### STUDY QUESTIONS
A. In the mapping tutorial, why is it possible to make maps with the tidyverse plotting function ggplot()? Answer in one to three sentences.
B. Can you retype the mapping tutorial from "Now that you’ve" up to and including "the tmap package.", character for character?

### READING PASSAGE

Notice the difference between how this map “looks” compared to the vector data mapped earlier. Why is there a difference?
Point to raster conversion is often done with the purpose to analyze
the point data. For example to count the number of distinct species
(represented by point observations) that occur in each raster cell.
rasterize() takes a SpatRaster object to set the
spatial extent and resolution, and a function to determine how to
summarize the points (or an attribute of each point) by cell.
Now that you’ve learned the basics of bringing in and manipulating
spatial data, let’s go through how we can map it. We already created
some maps above, but let’s go through the set of map types discussed in
OSU Ch. 3. We will cover two ways of mapping sf
objects: ggplot() from the ggplot2 package
and tm_shape() from the tmap package.
These are not the only packages that provide mapping functions. We
already used the function plot() from the
base package to create a few simple maps above. But the
tmap and ggplot2 packages are the most
flexible and most used mapping packages in R. See Chapter
9.6 in GWR for a description of other available mapping
packages.
Because sf is tidy friendly, it is no surprise we
can use the tidyverse plotting function ggplot() to make
maps. We already received an introduction to ggplot() a few labs
ago. Recall its basic structure:
ggplot(data = <DATA>) +
<GEOM_FUNCTION>(mapping = aes(x, y)) +
<OPTIONS>()

### SUPPLIED MATERIAL
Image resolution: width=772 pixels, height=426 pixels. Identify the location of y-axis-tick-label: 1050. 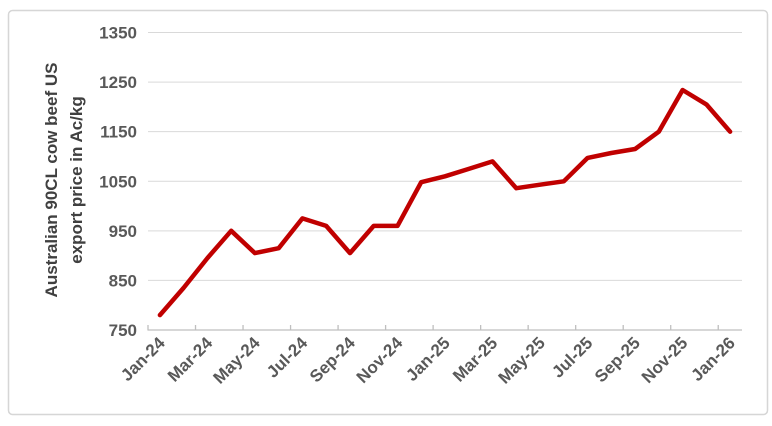
(118, 182).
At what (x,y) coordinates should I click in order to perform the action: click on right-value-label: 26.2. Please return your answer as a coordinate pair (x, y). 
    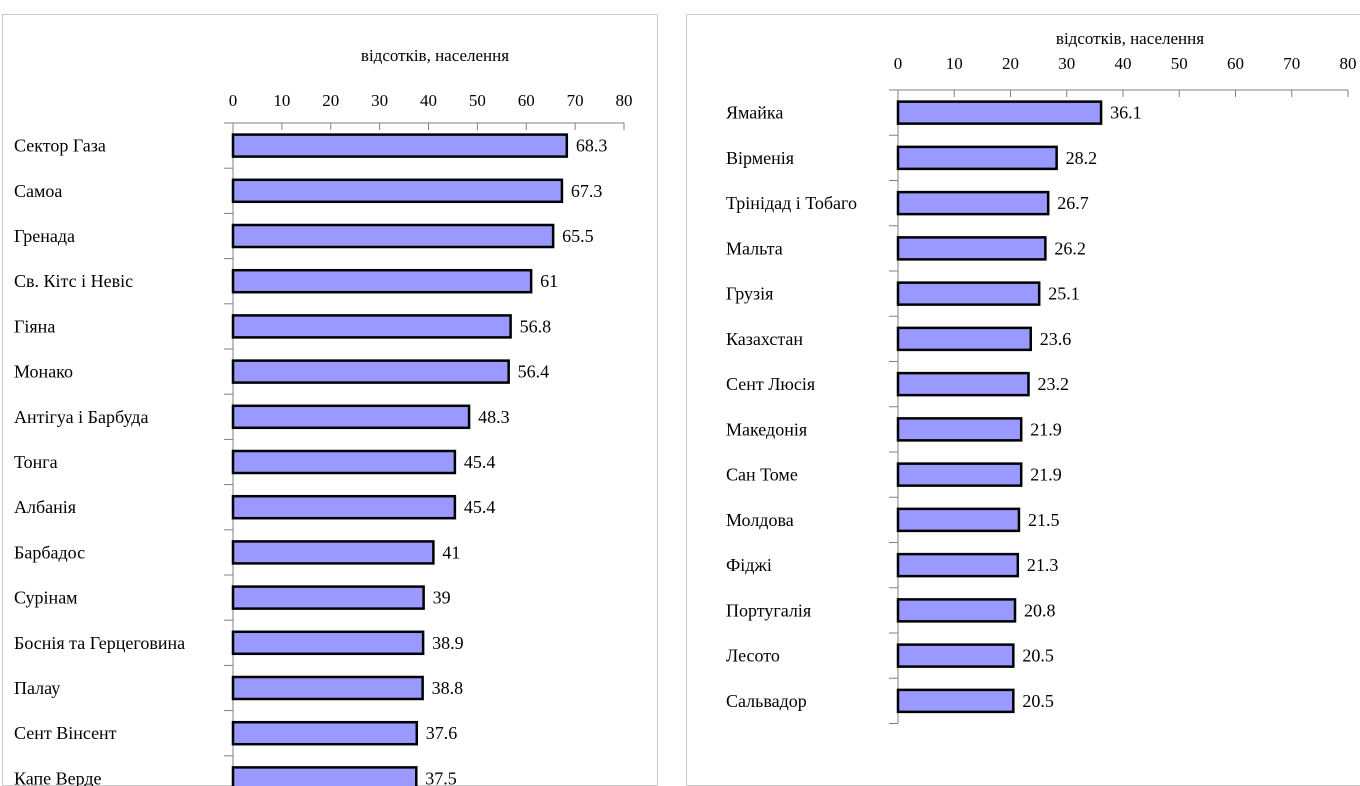
    Looking at the image, I should click on (1070, 248).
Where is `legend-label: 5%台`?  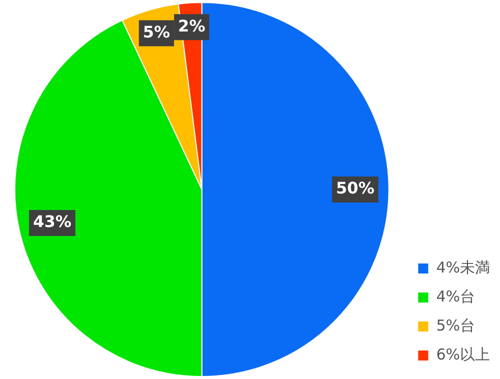
legend-label: 5%台 is located at coordinates (456, 325).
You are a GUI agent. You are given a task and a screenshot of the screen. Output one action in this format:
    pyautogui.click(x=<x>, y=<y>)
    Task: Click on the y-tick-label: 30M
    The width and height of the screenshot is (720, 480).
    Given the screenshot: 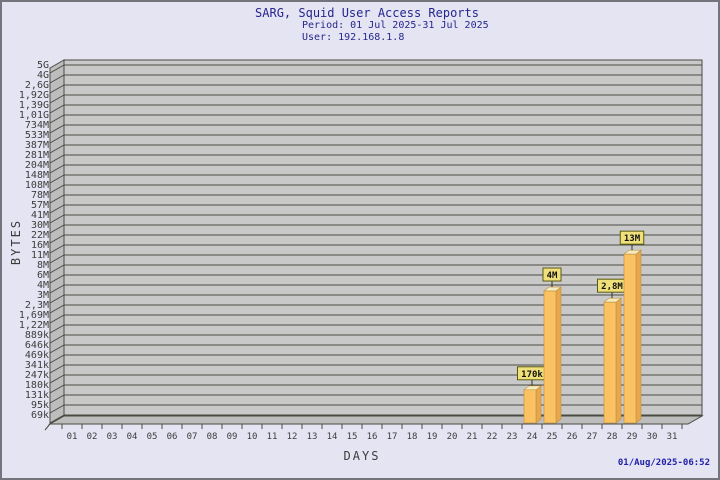 What is the action you would take?
    pyautogui.click(x=40, y=226)
    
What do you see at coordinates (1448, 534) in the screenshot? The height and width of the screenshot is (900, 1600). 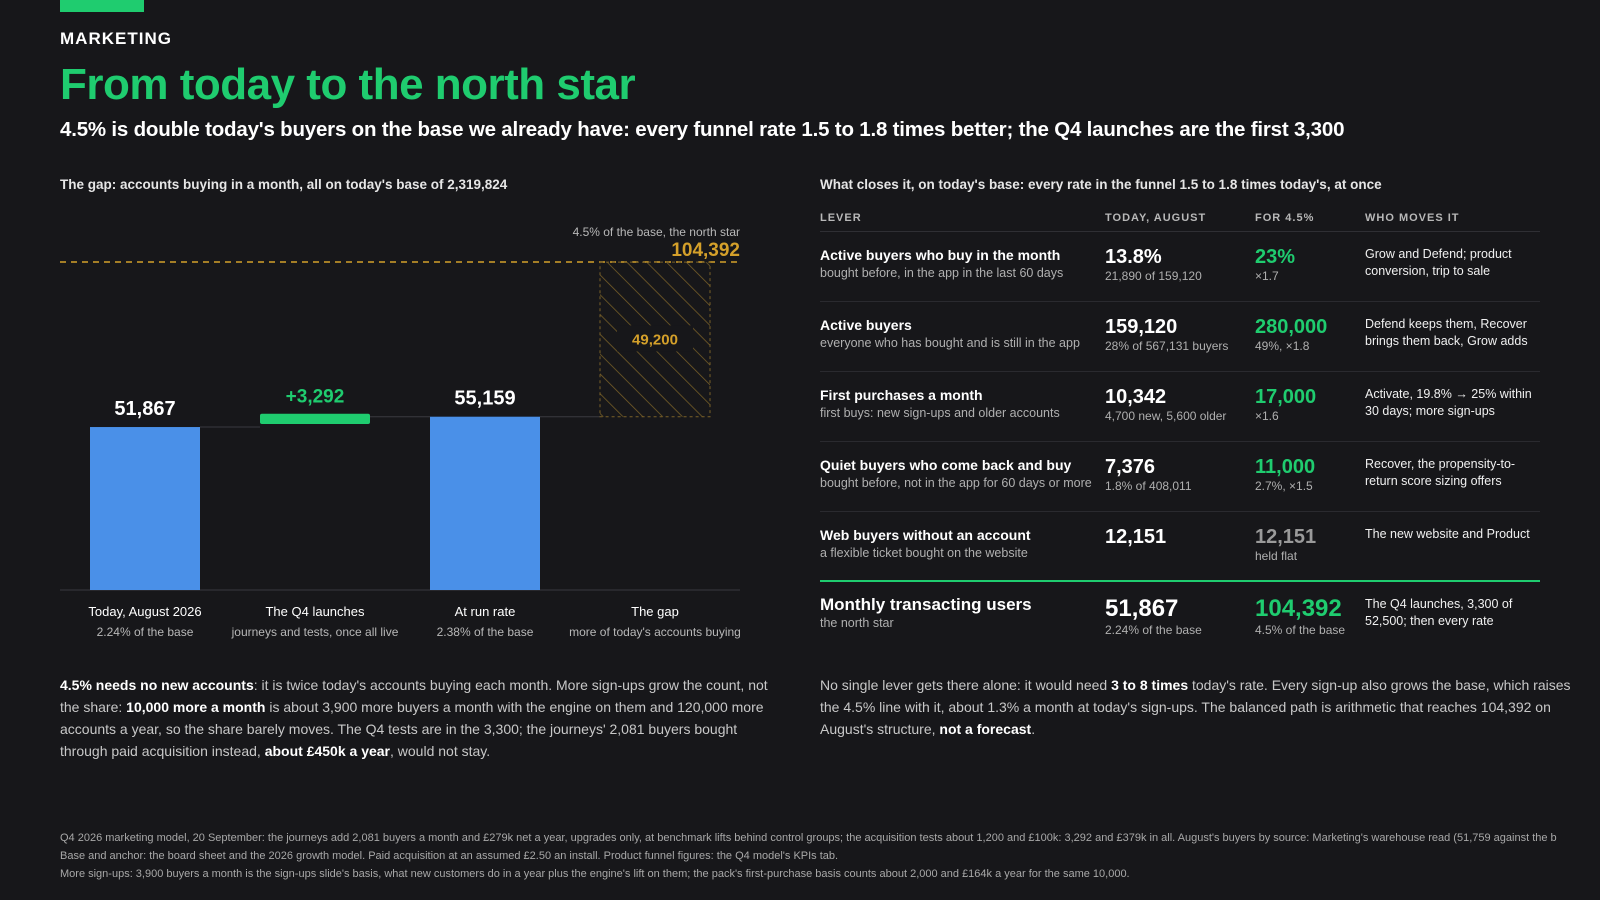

### ANSWER SET
A. The sf package is tidy friendly, so ggplot() from the tidyverse can be used to make maps.

B.
Now that you’ve learned the basics of bringing in and manipulating
spatial data, let’s go through how we can map it. We already created
some maps above, but let’s go through the set of map types discussed in
OSU Ch. 3. We will cover two ways of mapping sf
objects: ggplot() from the ggplot2 package
and tm_shape() from the tmap package.